Instructions
a - List every dollar amount that appears in the SSDI text.
b - Reproduce the part of the SSDI text that opens with the words containing "For every $1,410" and closes with "quicker application processing.".
c - Answer these questions from the SSDI text:
(i) How many credits may an employee earn each year toward SSDI benefits?
(ii) What is the maximum SSDI benefit provided each month?
(iii) According to the AARP, what kind of conditions may qualify for quicker application processing?

Text segment
Individuals seeking to obtain Social Security Disability Insurance benefits must prove that an injury or illness prevents them from working. An applicant may not qualify for benefits if he or she cannot prove that a condition resulted in an inability to perform normal job tasks. 

Employees contribute to the SSDI fund through the taxes taken out of their regular paychecks. Each year, an employee may earn four credits toward the 40 credits needed to qualify for SSDI benefits. 

Prior to applying, an individual must have earned at least 20 work credits during the 10 years prior to incurring his or her disability. An applicant under the age of 24, however, may qualify with only six credits earned in the three years before experiencing a disabling medical condition. 

Earning work credits for SSDI eligibility 

The maximum amount of an SSDI benefit provided each month is $1,383. The actual amount an individual qualifies for generally depends on his or her age and the number of years worked. As noted by U.S. News & World Report, an individual’s earned income determines the SSDI benefit amount. 

For every $1,410 of income earned through covered wages, an individual may earn one credit. The maximum amount of credits that an employee could earn each year is $5,640. Earning over 40 work credits, however, does not increase the amount of benefits or an individual’s eligibility to receive them. 

Proving a debilitating medical condition  

After submitting an application, an individual typically requires a medical evaluation. Proving that a condition prevents an employee from carrying out meaningful tasks may involve several visits to a physician. According to the AARP, conditions that result in death, such as cancer, may qualify for quicker application processing.

[Pixel coordinate grounding data]
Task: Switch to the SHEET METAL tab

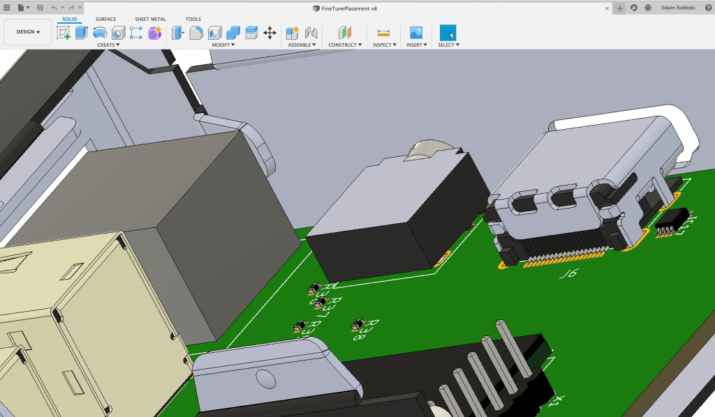Action: click(x=150, y=19)
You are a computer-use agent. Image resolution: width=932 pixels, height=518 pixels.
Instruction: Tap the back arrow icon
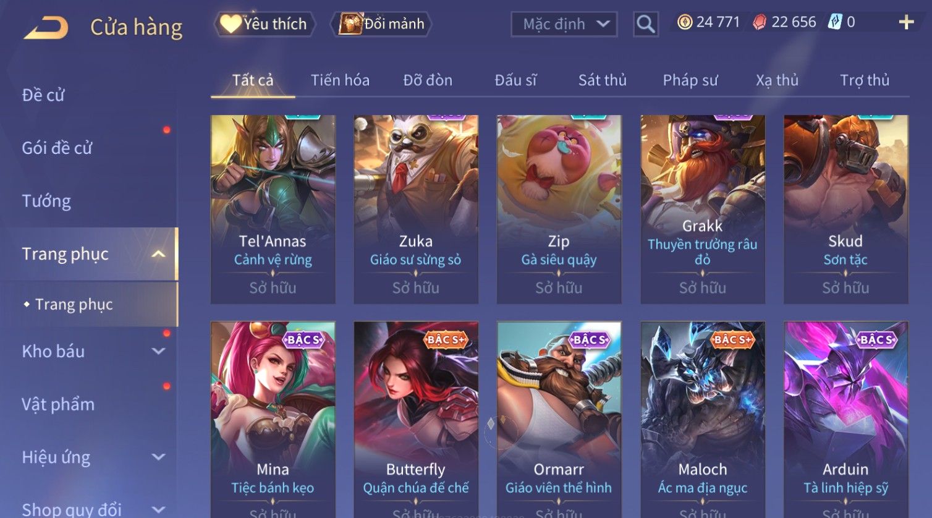click(x=46, y=27)
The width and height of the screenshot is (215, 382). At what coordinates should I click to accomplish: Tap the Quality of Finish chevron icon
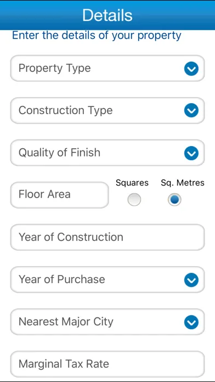coord(191,153)
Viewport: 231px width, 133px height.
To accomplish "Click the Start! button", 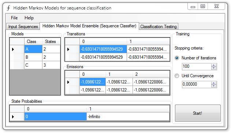I will click(198, 113).
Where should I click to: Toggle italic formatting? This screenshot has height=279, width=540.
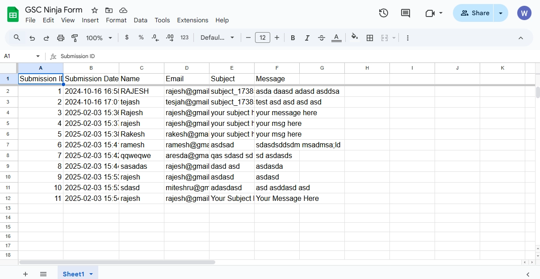coord(307,37)
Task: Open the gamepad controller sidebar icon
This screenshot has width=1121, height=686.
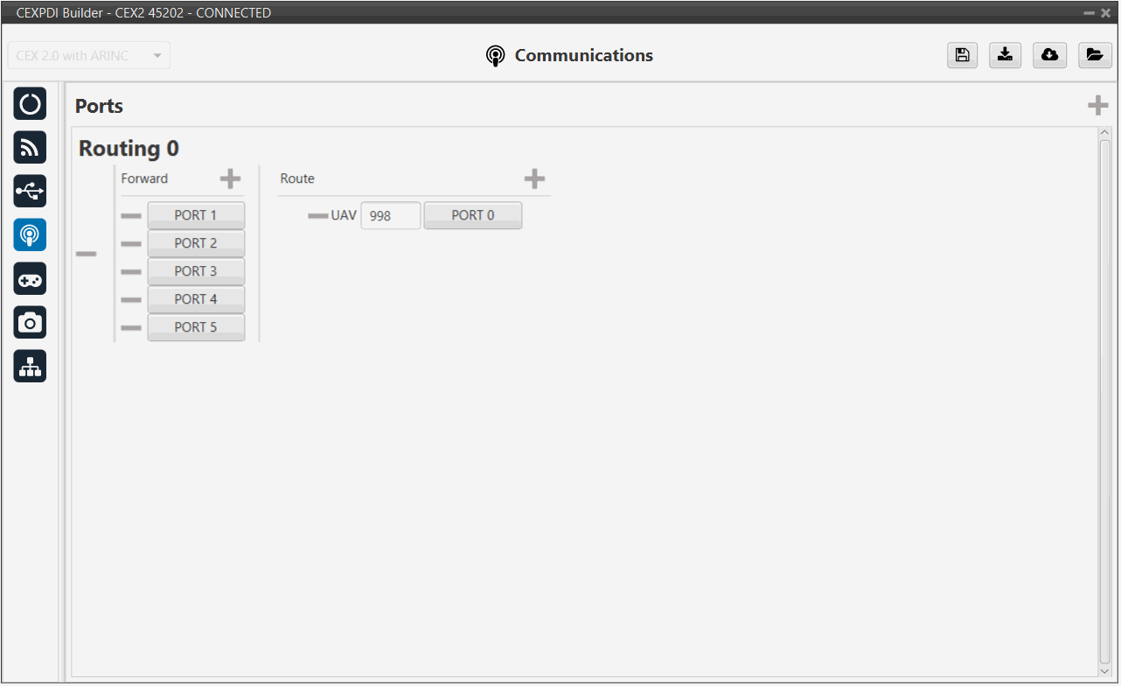Action: (30, 279)
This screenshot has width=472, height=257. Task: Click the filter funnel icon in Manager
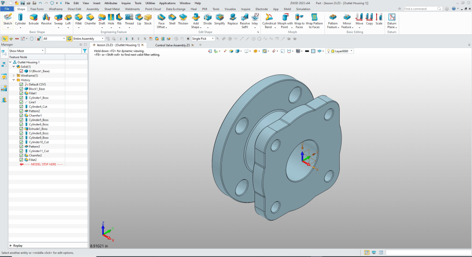84,51
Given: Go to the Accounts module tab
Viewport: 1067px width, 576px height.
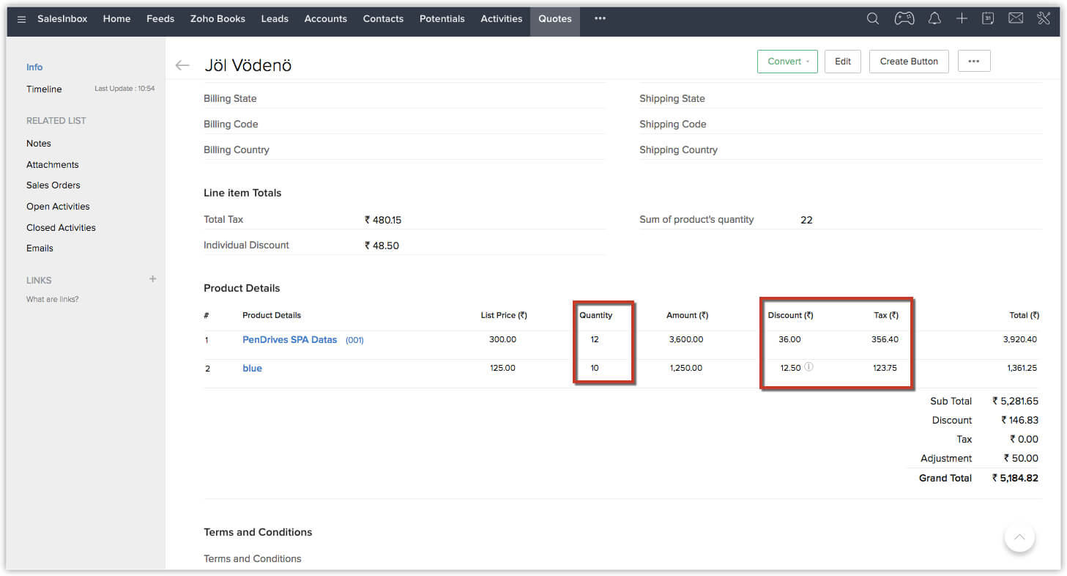Looking at the screenshot, I should point(325,19).
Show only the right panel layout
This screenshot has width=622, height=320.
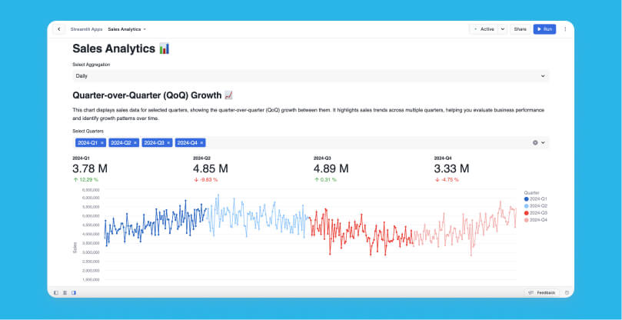click(x=73, y=292)
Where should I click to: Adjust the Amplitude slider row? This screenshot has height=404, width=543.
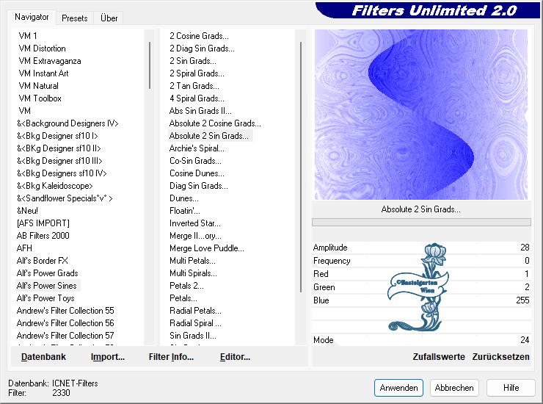point(420,248)
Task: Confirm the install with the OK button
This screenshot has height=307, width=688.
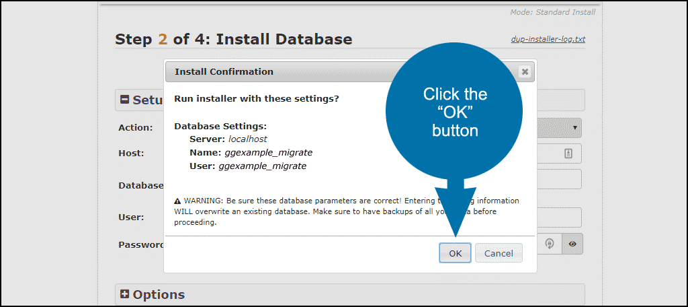Action: (455, 253)
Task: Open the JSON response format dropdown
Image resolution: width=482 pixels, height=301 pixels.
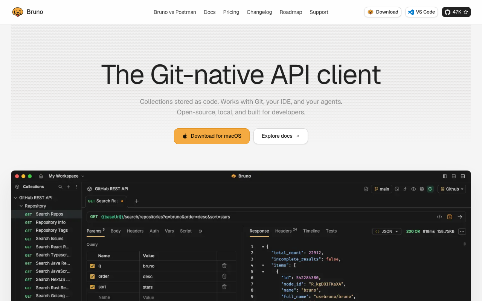Action: (387, 231)
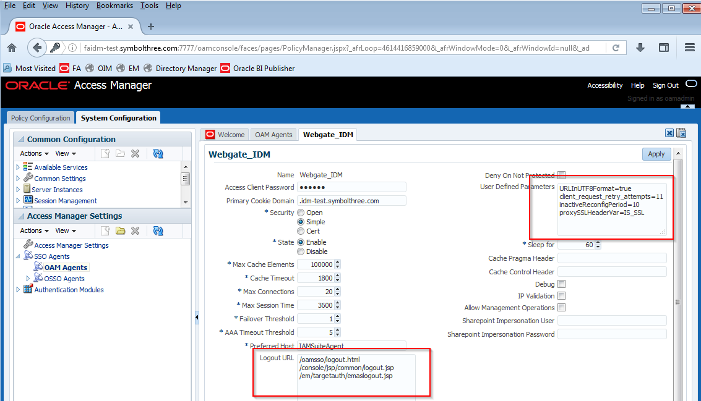Click the Primary Cookie Domain field
This screenshot has height=401, width=701.
[x=351, y=200]
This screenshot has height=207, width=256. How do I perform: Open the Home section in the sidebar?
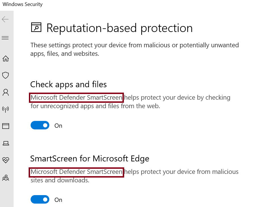[x=5, y=58]
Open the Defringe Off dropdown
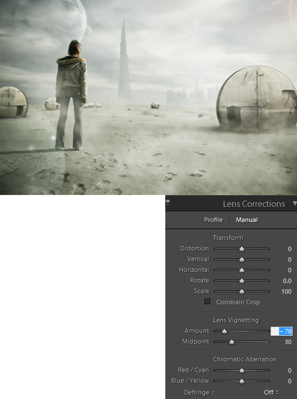The width and height of the screenshot is (297, 399). [x=271, y=392]
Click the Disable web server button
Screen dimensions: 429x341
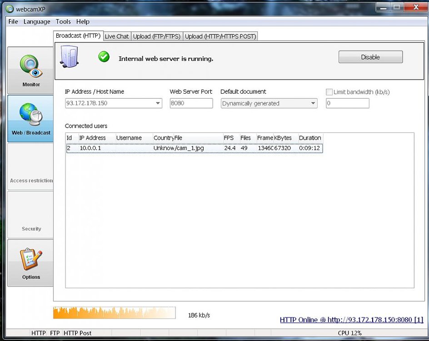click(370, 57)
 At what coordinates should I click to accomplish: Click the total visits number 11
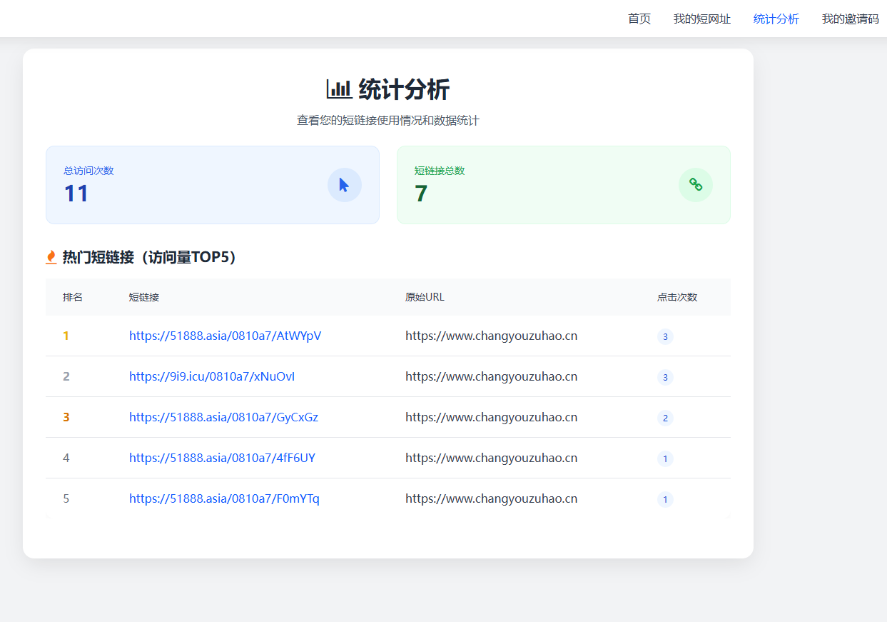click(x=76, y=194)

Solutions below
a -
$1,383
$1,410
$5,640

b -
For every $1,410 of income earned through covered wages, an individual may earn one credit. The maximum amount of credits that an employee could earn each year is $5,640. Earning over 40 work credits, however, does not increase the amount of benefits or an individual’s eligibility to receive them. 

Proving a debilitating medical condition  

After submitting an application, an individual typically requires a medical evaluation. Proving that a condition prevents an employee from carrying out meaningful tasks may involve several visits to a physician. According to the AARP, conditions that result in death, such as cancer, may qualify for quicker application processing.

c -
(i) Four credits.
(ii) $1,383.
(iii) Conditions that result in death, such as cancer.